Update with important poll
One of the serious pleasures of publishing Union Review would have to be the letters from regular readers. I find it validating, entertaining and exciting that so many people truly care about labor, and probably cared about it for a lot longer than anyone ever knew.
Yesterday I received an email from a reader/friend (someone I never met in person), but was keen on getting hardhat stickers when they first came out. He writes to tell me that he had seen an article online and wanted to pass it along. Then he wrote "Seems like the douche bag is at it again." This blog entry is about a news item dealing with Elaine Chao, the Secretary of Labor; AKA, douche bag.
The Washington Post reported yesterday that the Department of Labor is moving full force ahead to push a new rule that would make it tougher to regulate workers' on-the-job exposure to chemicals and toxins. The newspaper's second graph goes into the fact that the DOL did not disclose its proposal in public notes of regulatory plans that it filed in December and May (which is a requirement). The paper reports, "Instead Labor Secretary Elaine L. Chao's intention to push for the rule first surfaced on July 7, when the White House Office of Management and Budget posted on its Web site that it was reviewing the proposal, identified only by its nine-word title."
So ... as the Post goes on about the shocking (hardly) news that in its final hour, the Bush administration is pushing for more anti-worker legislation, working people are left scratching their heads; wondering what the fuck? Why what the fuck? Because as the article states in the fourth paragraph (and below the fold on most computer screens), "The department's speed in trying to make the regulatory change contrasts with its reluctance to alter workplace safety rules over the past 7 ½ years.

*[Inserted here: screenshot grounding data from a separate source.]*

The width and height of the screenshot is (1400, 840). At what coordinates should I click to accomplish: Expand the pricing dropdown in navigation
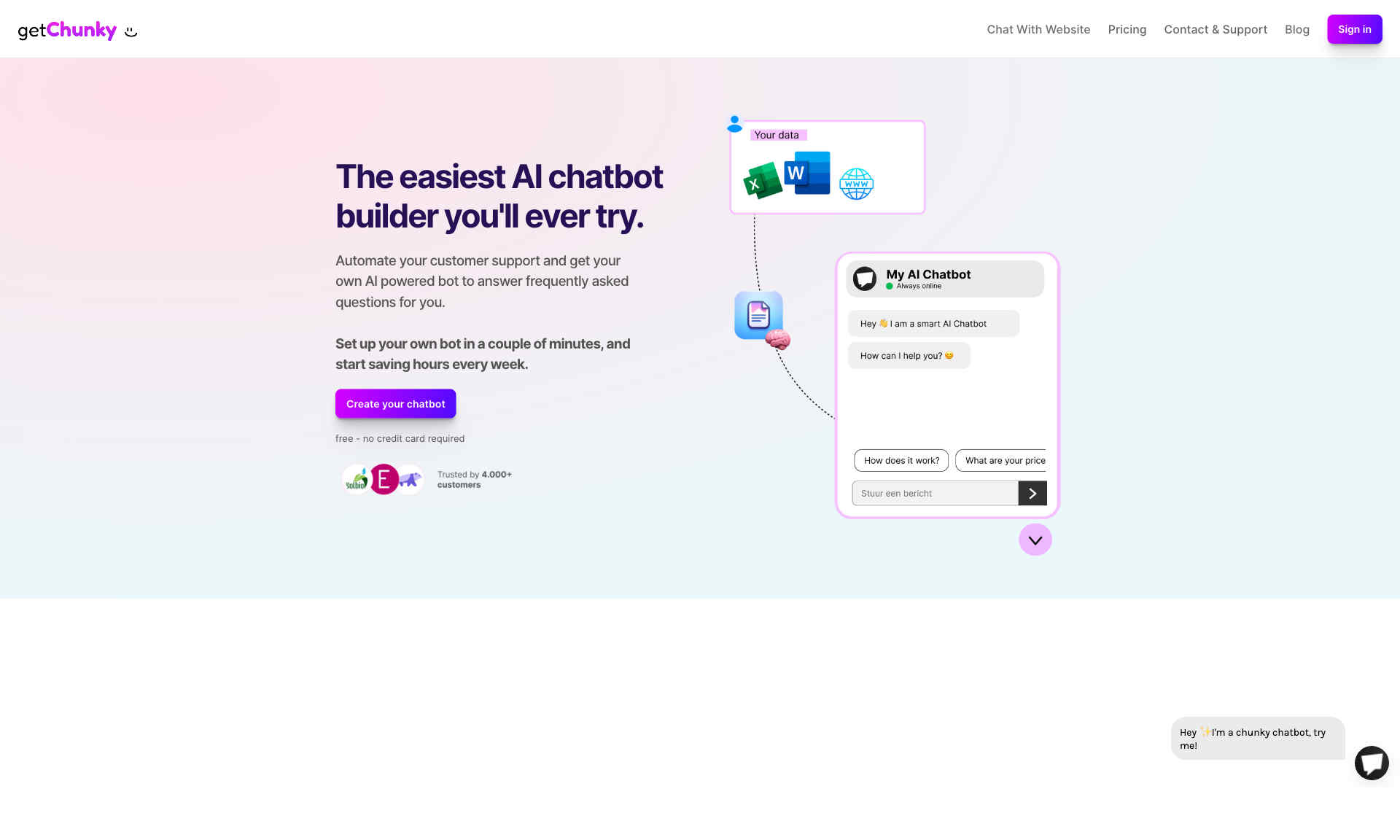click(1127, 28)
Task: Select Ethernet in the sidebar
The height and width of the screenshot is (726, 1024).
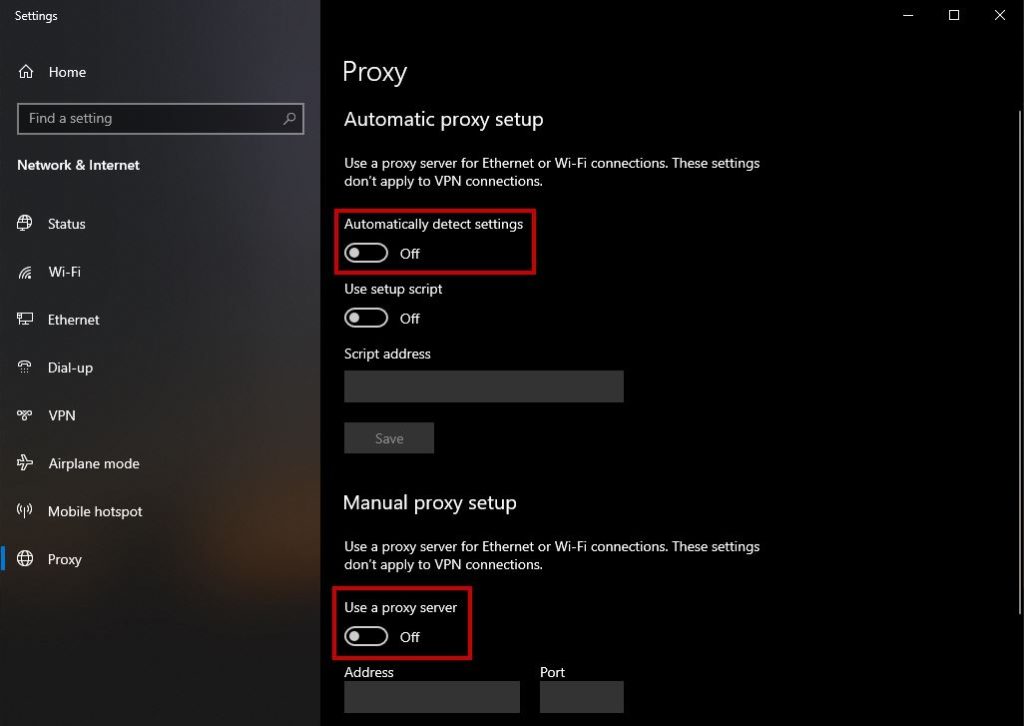Action: click(74, 320)
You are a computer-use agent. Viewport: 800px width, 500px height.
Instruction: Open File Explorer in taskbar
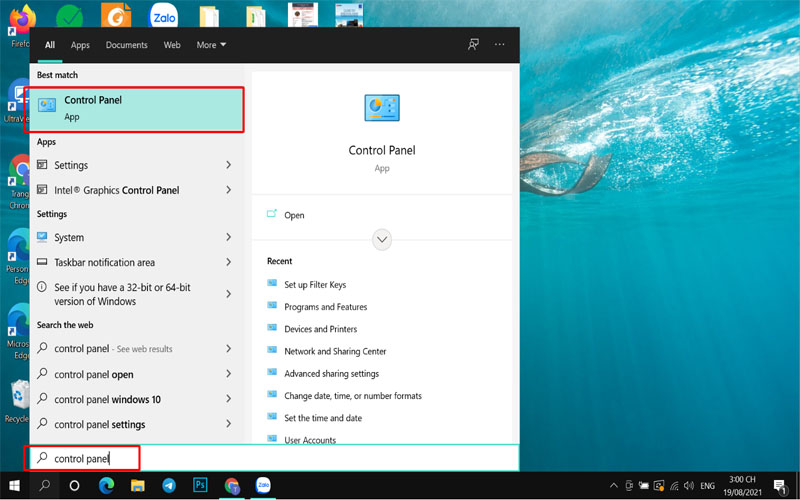[137, 485]
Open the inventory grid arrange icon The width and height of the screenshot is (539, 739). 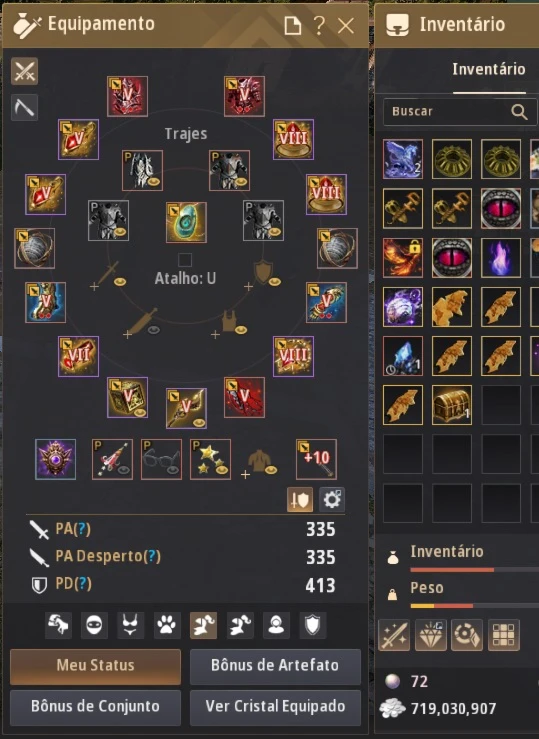504,635
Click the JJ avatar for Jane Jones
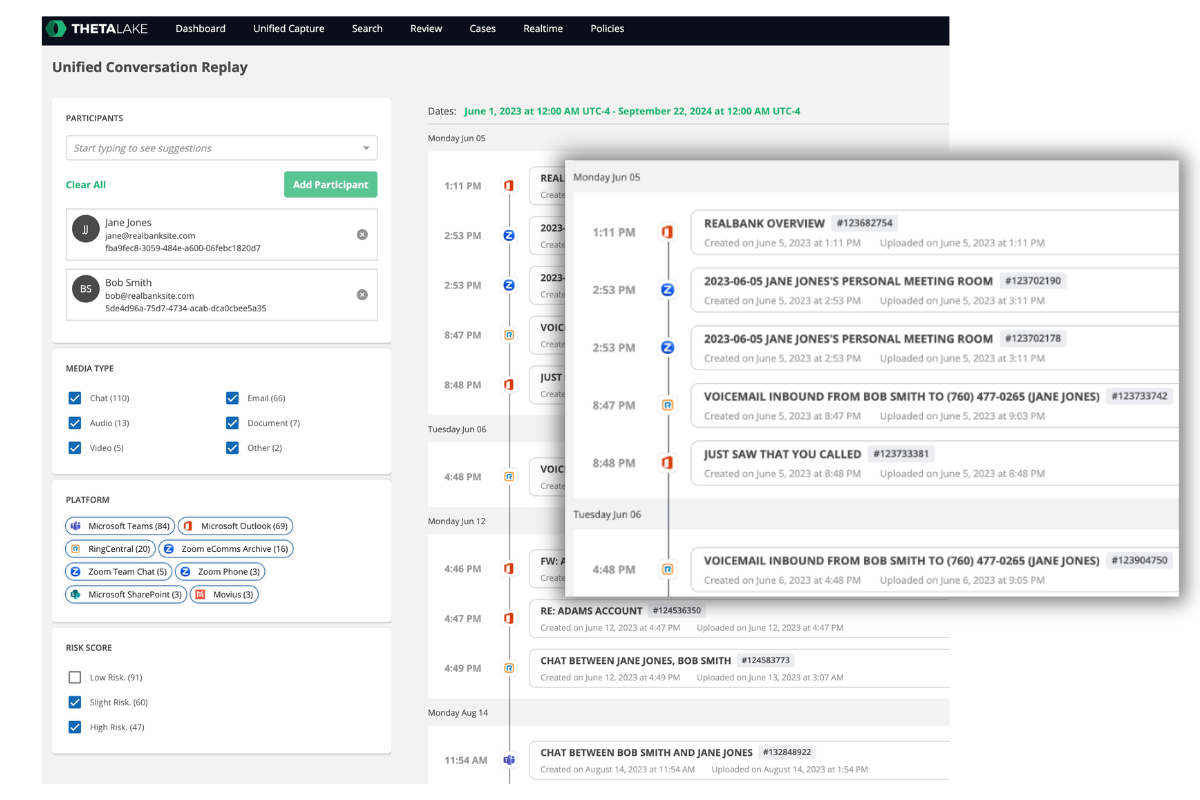 [x=86, y=229]
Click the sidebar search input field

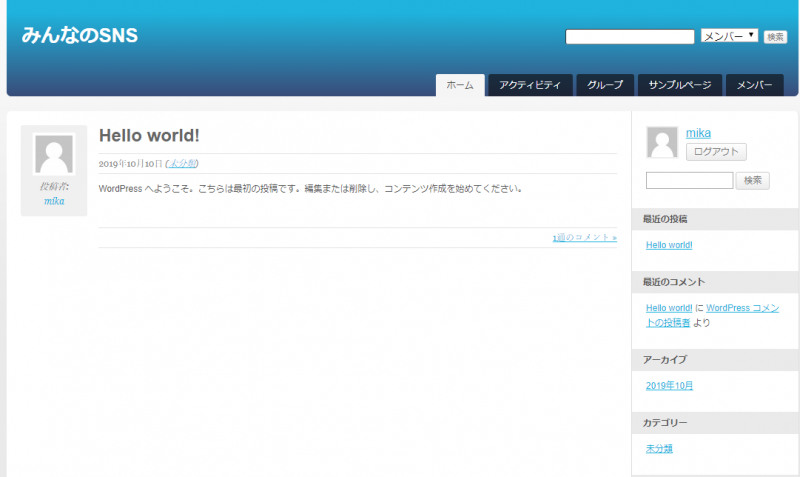pyautogui.click(x=689, y=181)
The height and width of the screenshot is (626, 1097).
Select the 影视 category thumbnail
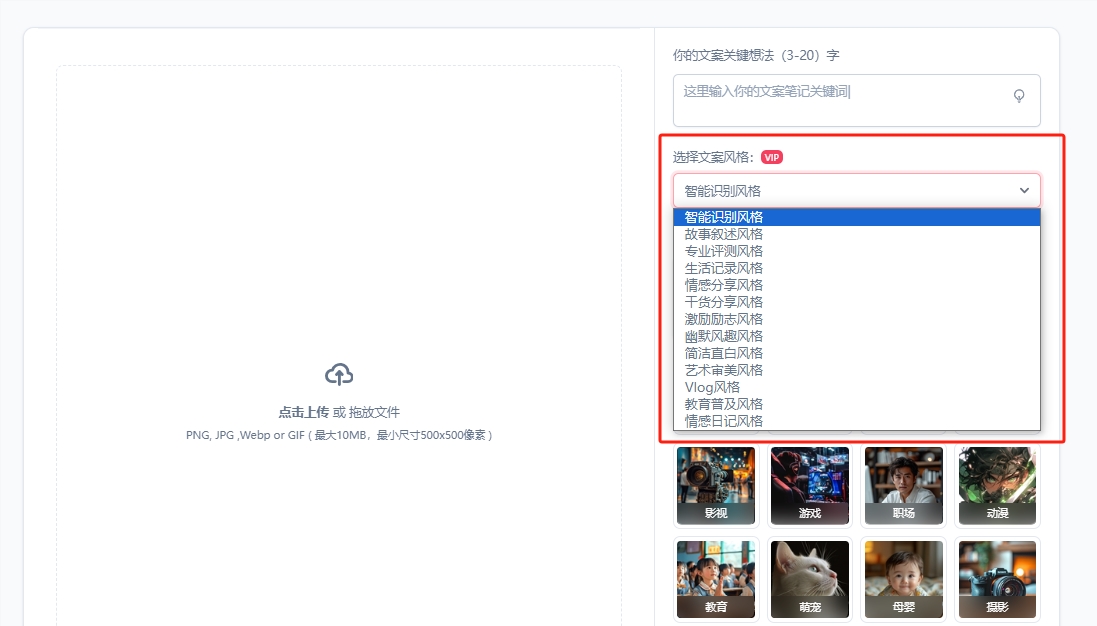[715, 486]
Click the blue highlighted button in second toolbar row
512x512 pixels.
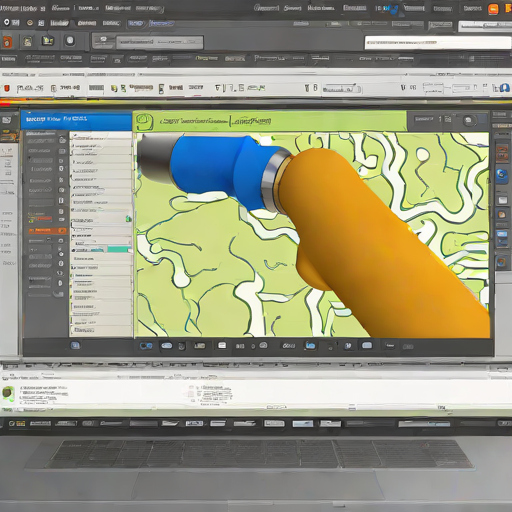point(136,23)
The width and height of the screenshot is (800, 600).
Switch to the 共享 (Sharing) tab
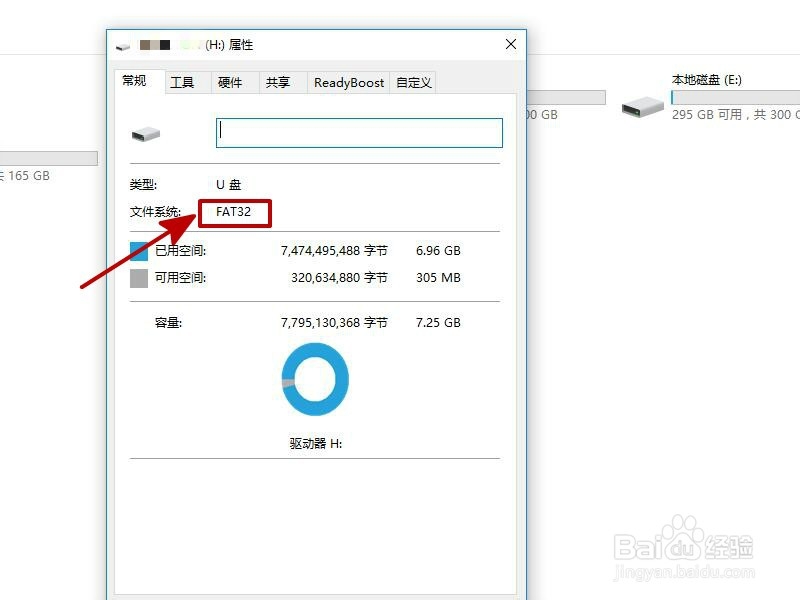[281, 82]
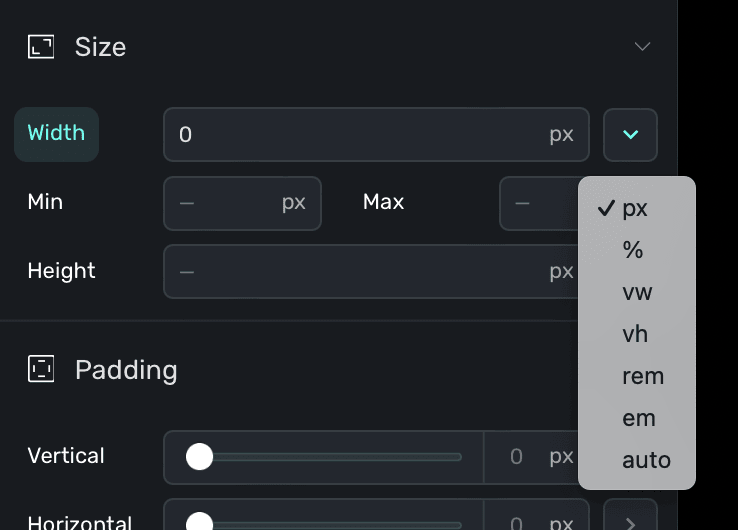Viewport: 738px width, 530px height.
Task: Focus the Min width input
Action: tap(225, 203)
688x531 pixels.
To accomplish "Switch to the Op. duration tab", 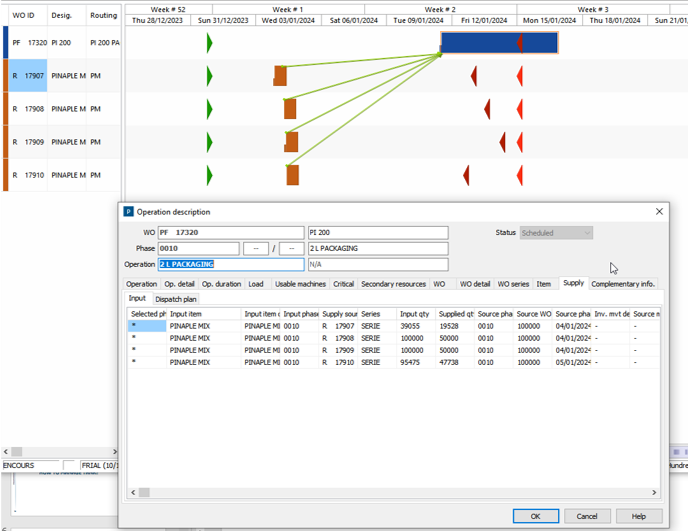I will click(221, 284).
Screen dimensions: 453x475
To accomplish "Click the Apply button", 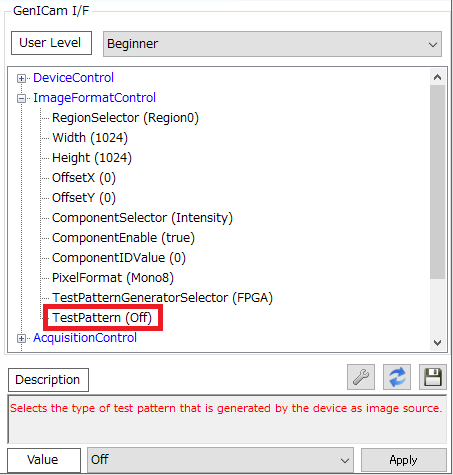I will coord(404,460).
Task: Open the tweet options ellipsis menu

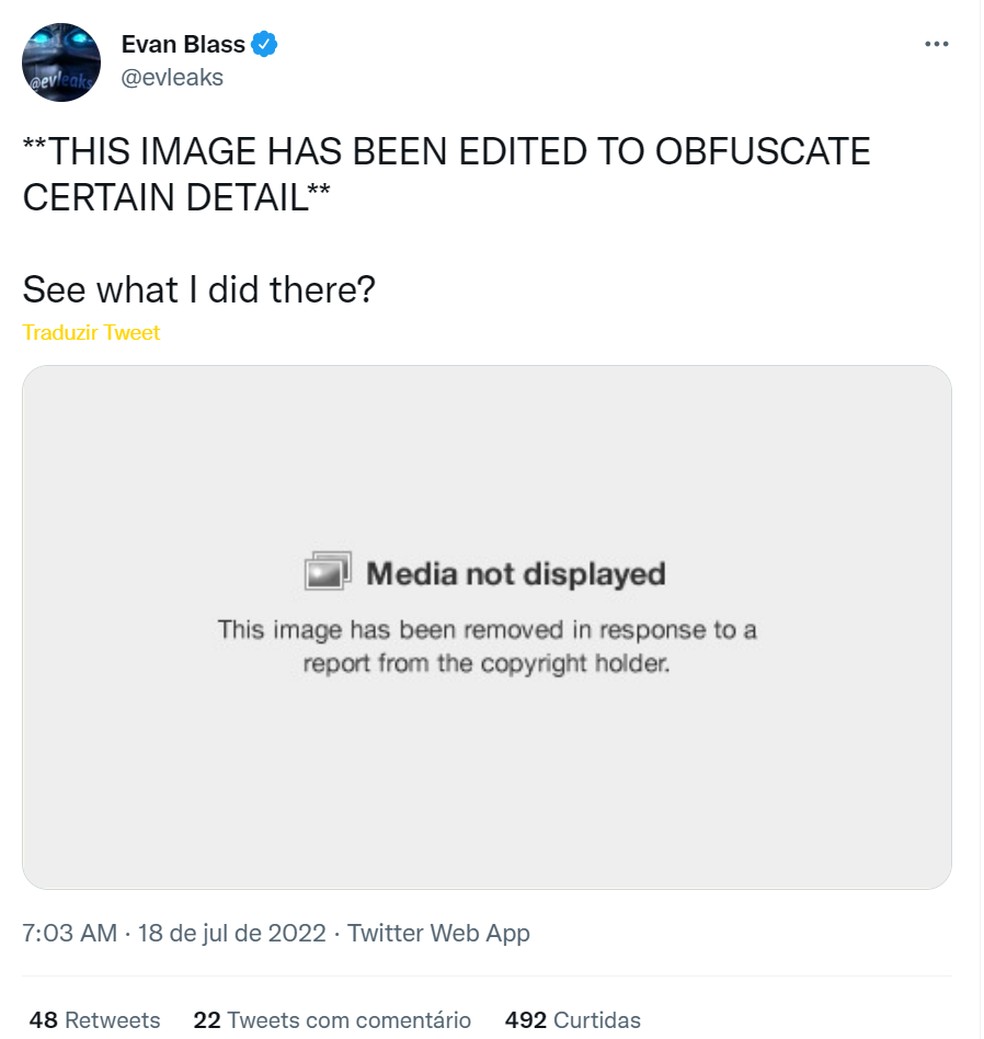Action: (x=937, y=43)
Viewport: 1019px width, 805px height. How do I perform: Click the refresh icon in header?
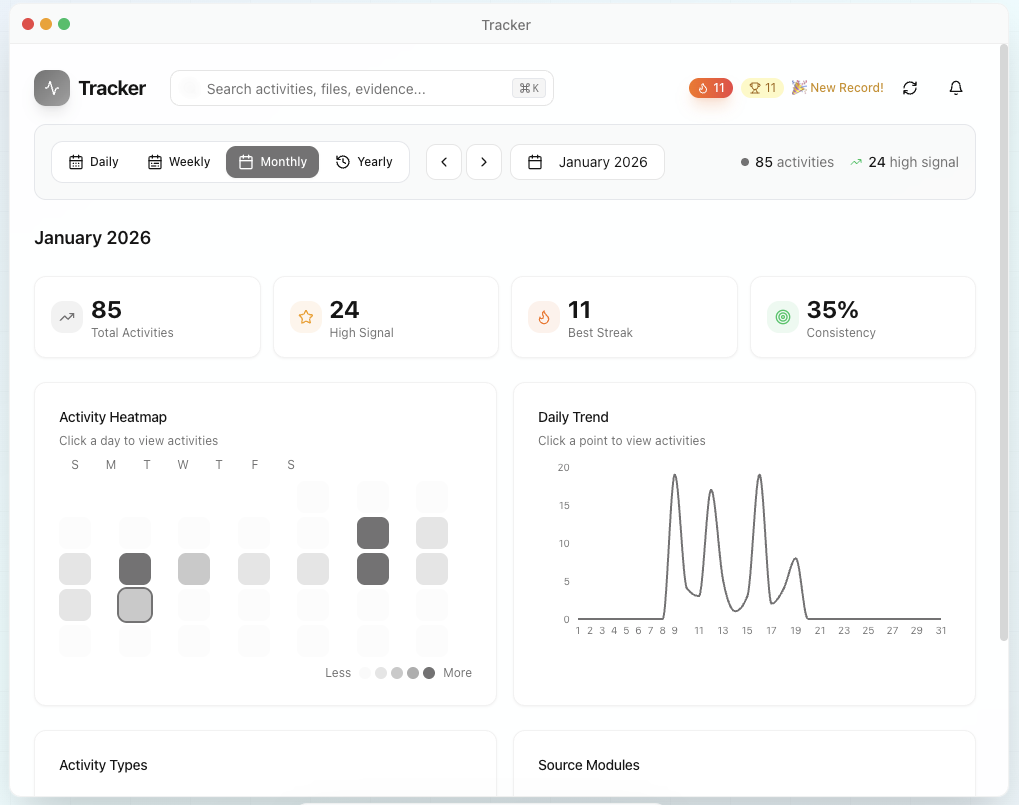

In that time, the department adopted only one major health rule for a chemical in the workplace, and it did so under a court order."
You can go read this article, if you are interested, but the long-short is this: In its final days the Bush administration is, once again, trying to give working people one last kick in the ass and simultaneously give a gift of thanks to big business.
I won't go as far as saying this country really sucks, but I will say that we need a department of labor in this country that is there for labor, not against it. Will Obama deliver?